DIY Thandai Syrup: Make & Gift This Festive Drink Mixer
Thandai is an ever-popular Indian drink that is usually made on festive occasions, specifically during the summer. Thandai is a spicy, nutty, and aromatic Indian beverage made with milk, almonds, fennel, rose, cardamom, and black pepper. It has a rich flavour with creamy consistency.
Creating a concentrate of balanced flavours into syrup for thandai does not require any hassle or added prep. It can be made easily without specific bar tools. The syrups can also be customised according to the preferences and the theme of the drink menu. Get to know about how to make thandai syrup to add new flavours to your traditional drink.

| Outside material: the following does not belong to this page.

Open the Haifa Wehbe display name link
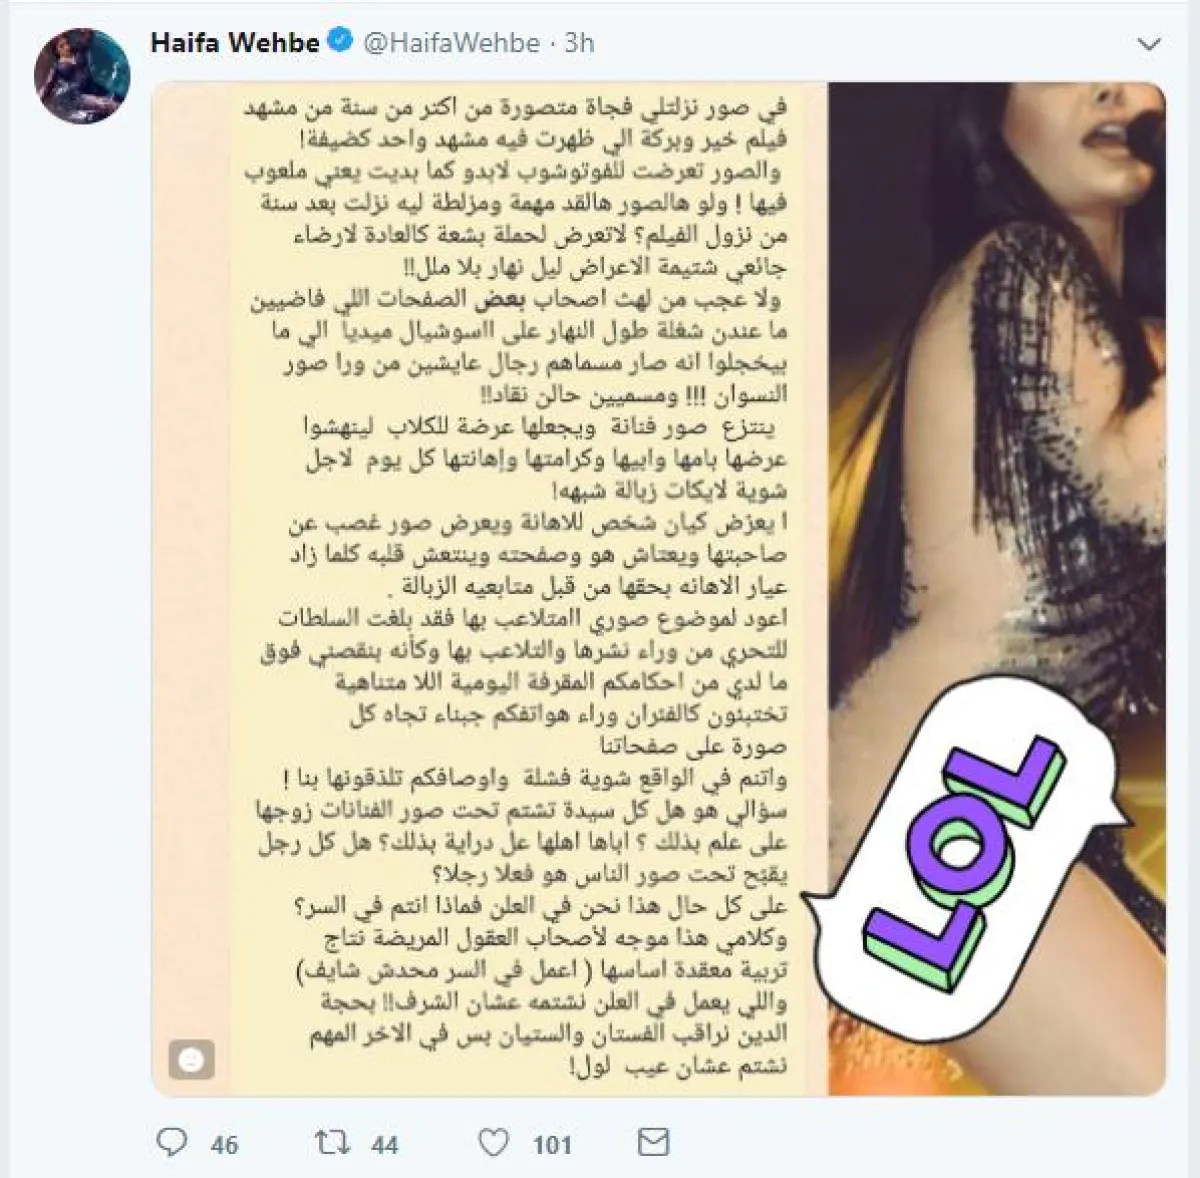This screenshot has height=1178, width=1200. pyautogui.click(x=235, y=43)
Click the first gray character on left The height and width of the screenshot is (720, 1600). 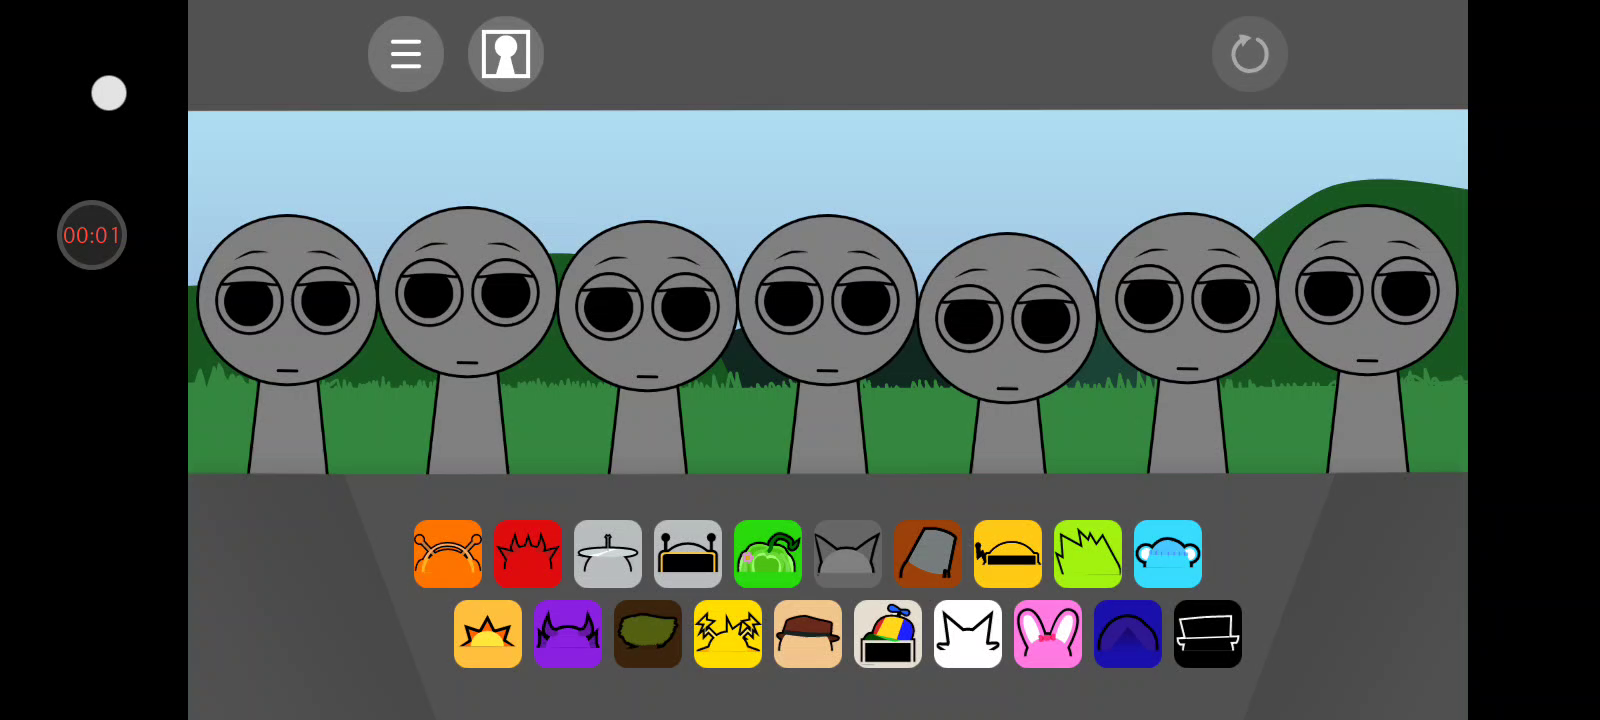pos(287,300)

DIY Thandai Syrup: 5 Tips On How To Make It
Making thandai syrup is easy; you just need to simmer 100 ml of water with 50 g of sugar. Then add 10 g crushed almonds, 5 g fennel seeds, 2 g cardamom, 2 g black pepper, 2 g poppy seeds, and 2 strands of saffron for 10 minutes, then strain. Although the recipe is simple, there are some tips and steps that can improve the taste.
Grind Dry Ingredients
Achieving the ideal consistency is essential for a well-balanced infusion of thandai syrup, which is based on a blend of nuts and spices. Poppy seeds, cardamom, black pepper, fennel seeds, and whole almonds add texture and flavour. They can effectively release their natural oils by being grinded into a fine paste before simmering, which results in a more consistent blend. The ideal way to break down the ingredients without masking their aroma is to use a spice grinder or a mortar and pestle. By taking these extra steps at the start, the syrup's overall texture is refined, making it a versatile addition to milk-based drinks, mocktails, and cocktails.
Toast Spices For Aroma
The core of a thandai syrup is made up of spices and toasting them before cooking amplifies their flavour. For a more fragrant infusion, dry-roasting ingredients such as black pepper, cardamom, and fennel seeds release their essential oils. To ensure that they develop a fuller profile without burning, quickly toast them in a dry pan over low flames. This step is essential for a well-balanced syrup because whole spices typically taste more robust than pre-ground ones. A unique aroma is also released by the spices when toasted, applying the aroma. This process eliminates any raw flavours that may otherwise mask the syrup. Additionally, toasting keeps the spices from tasting bland when used with sweet ingredients like honey or sugar.
Strain For A Clean Finish
A quality thandai syrup should be smooth and pourable, with no graininess. Straining is a necessary procedure to separate the infused liquid from the solid particles after the mixture has been simmered. A refined texture is ensured by removing any leftover spice particles, nut fragments, or undissolved residues with a cheesecloth, muslin cloth, or fine mesh strainer. The syrup's clarity is improved by this process, which makes it easier to incorporate into beverages.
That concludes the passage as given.